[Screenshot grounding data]
== Segment start ==
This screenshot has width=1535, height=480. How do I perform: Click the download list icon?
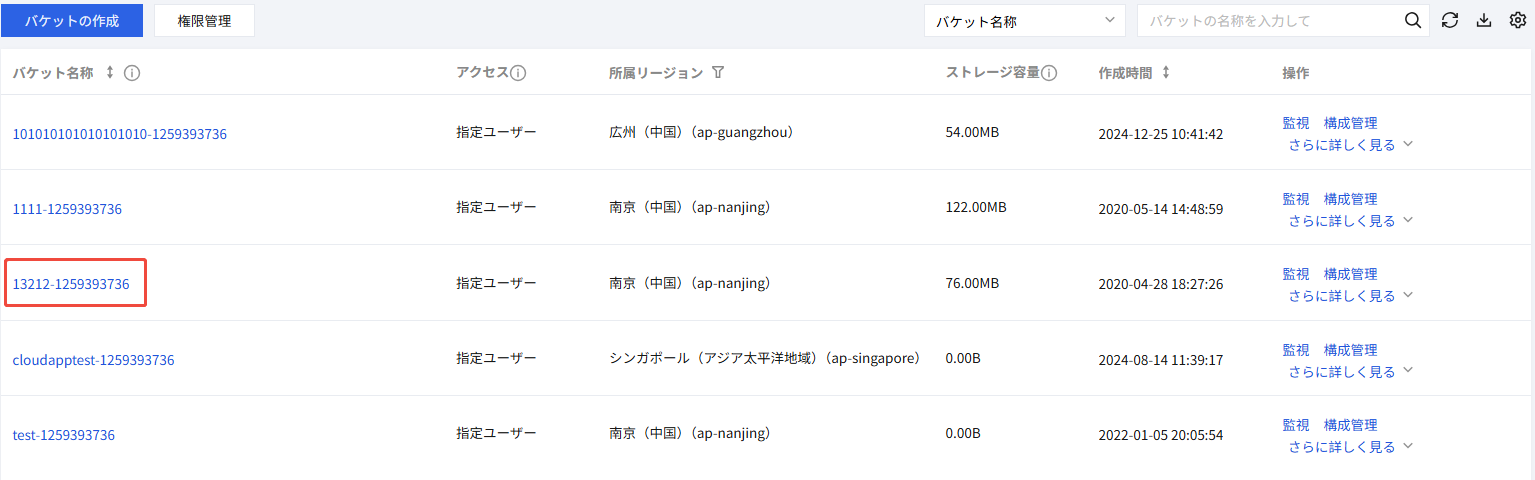click(1484, 21)
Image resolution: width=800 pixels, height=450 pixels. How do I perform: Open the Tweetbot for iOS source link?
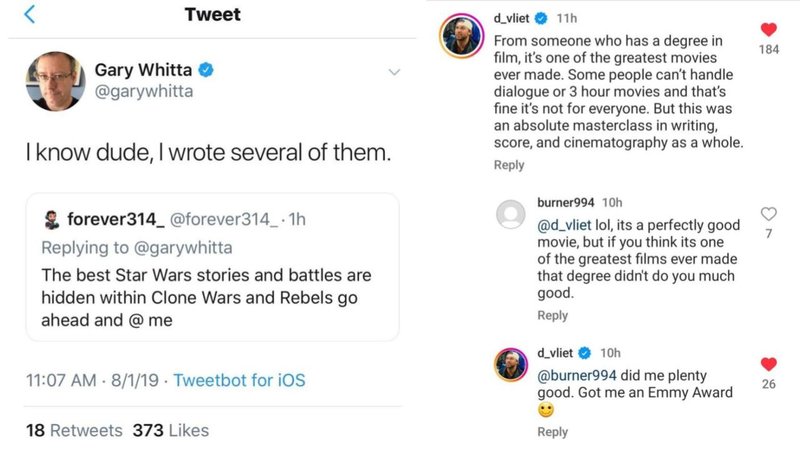[239, 380]
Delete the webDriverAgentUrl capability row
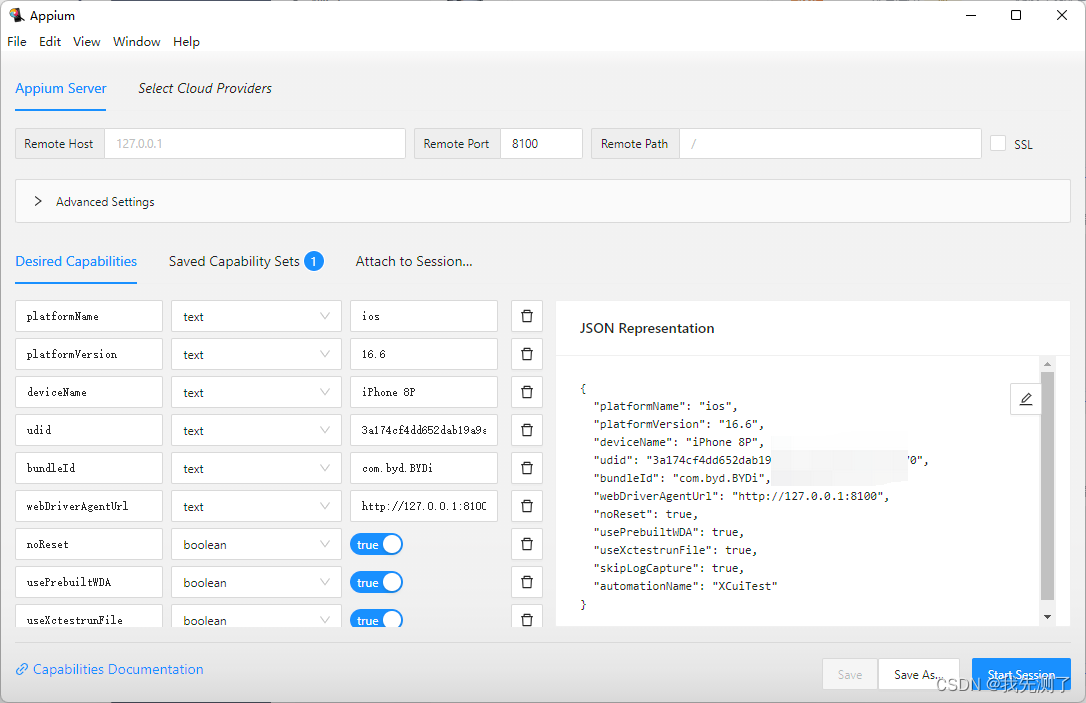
== Segment end ==
What is required ->
Transcribe the records above exactly, leaving every picture out of the copy.

Your response ->
This screenshot has width=1535, height=480. How do I perform: Click the download list icon?
click(1484, 21)
Image resolution: width=800 pixels, height=450 pixels. How do I perform: Open the Tweetbot for iOS source link?
[239, 380]
Delete the webDriverAgentUrl capability row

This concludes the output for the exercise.